The good news is the recalcitrant infotainment unit is the only issue we had with the GV80. On the road in both versions, the SUV is a champ, and we heartily applaud its rear-drive-biased architecture, although our 3.5T version was equipped with all-wheel-drive. The most challenging test we could give that system was wading through puddles left by lawn sprinklers run amok.
The engine choices are a 300-horsepower, 2.5-liter, turbocharged, inline 4-cylinder engine in the 2.5T or a 375-horsepower, 3.5-liter, twin-turbocharged V-6 in the 3.5T. Both engines are paired with an 8-speed automatic transmission, and both feature a dual fuel injection system that Genesis says combines the advantages of direct injection and multi-port injection.
An electronically controlled all-wheel-drive system is available on the 4-cylinder-powered 2.5T and standard on GV80 3.5T models. In normal driving conditions, power distribution is heavily rear-wheel-oriented, with virtually no torque going to the front wheels in steady-state driving to aid efficiency. But when conditions warrant 50% of torque can be channeled to the front wheels. The 3.5T offers EPA estimates of 18 mpg city/ 23 mph highway / 20 mpg combined, figures that are less-than-stellar in the segment.

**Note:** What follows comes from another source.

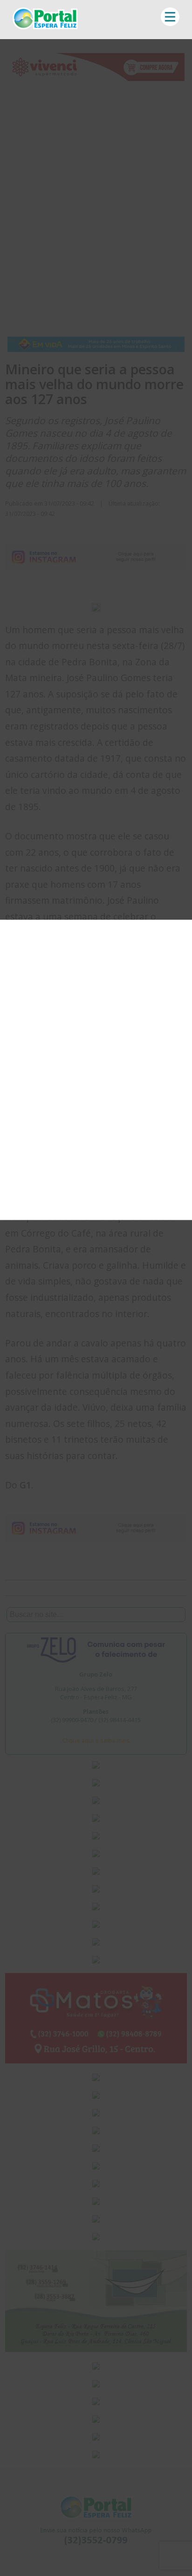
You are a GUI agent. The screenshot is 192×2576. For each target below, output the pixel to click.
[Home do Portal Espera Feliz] (45, 26)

To sum up the GV80’s considerable charms we have to cite its handsome exterior design and restrained interior styling, its overall room, and its comfortable yet decently sporting demeanor on the road. With pricing that starts at well under $50K for the 2.5T and can range up to about $70K for a fully equipped version of the 3.5T Advanced Plus, the GV80 is very competitively priced. In comparison, a base Lexus RX 350 starts at a bit over $46,000. Certainly, presence and gravitas are in the eyes of the beholders, but we think the GV80 trumps many of its competitors in those two qualities. It seems Genesis has finally come of age.